"Des flammes à la lumière" : Verdun de la guerre à la paix

Par @Culturebox
Mis à jour le 06/12/2016 à 06H30, publié le 17/07/2015 à 17H58
"Des flammes à la lumière"

"Des flammes à la lumière"

© Association "Connaissance de la Meuse"

La guerre, et, après l’enfer, la reconstruction, le retour de l’espoir : le spectacle estival "Des flammes à la lumière" retrace l’histoire de la première guerre mondiale à Verdun, commémorant ainsi la mémoire des 300 000 soldats tués sur son champ de bataille. Un spectaculaire hymne à l'espoir et à la paix retrouvée.

Comme chaque été, l’association "Connaissance de la Meuse" organise chaque vendredis et samedis soirs, jusqu’au 25 juillet, un spectacle théâtralisé de son et de lumière hors-normes : pas moins de 250 acteurs participent à cette réalisation. Ils occupent un espace de près de deux hectares, une friche industrielle de Haudainville réhabilitée en scène à ciel ouvert.
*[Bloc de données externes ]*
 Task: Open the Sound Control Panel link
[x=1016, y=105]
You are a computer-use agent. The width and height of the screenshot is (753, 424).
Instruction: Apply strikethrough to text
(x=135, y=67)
Depuis les gradins, jusqu’à 2 400 spectateurs peuvent assister au spectacle "Des flammes à la lumière".

Reportage : JP. Tranvouez / F. Madiaï / E. Targe 

https://videos.francetv.fr/video/NI_485287@Culture



Le scénario : trois jeunes gens, l’un français, l’un belge et l’autre allemand se rencontrent à Verdun, et saisissent cette occasion pour évoquer l’expérience de leurs ancêtres pendant la première guerre mondiale. Grâce à leurs témoignages, les spectateurs sont transportés auprès des poilus tapis dans les tranchées, mais sont aussi plongés dans le quotidien des civils restés à l’arrière. Puis viennent la joie de l’armistice, la construction de monuments aux morts, la signature de traités de paix… et enfin la réconciliation, scellée à la fin du spectacle par une poignée de main fraternelle entre deux soldats français et allemands.
 
Bande-annonce "Des flammes à la lumière"

Alors que le dernier poilu Lazare Ponticelli est décédé, les organisateurs et les 350 bénévoles participant à la réalisation de ce spectacle ont tenu à marquer les générations actuelles en les faisant revivre l'expérience de la première guerre mondiale, pour s’assurer que celle-ci ne tombe jamais dans l’oubli.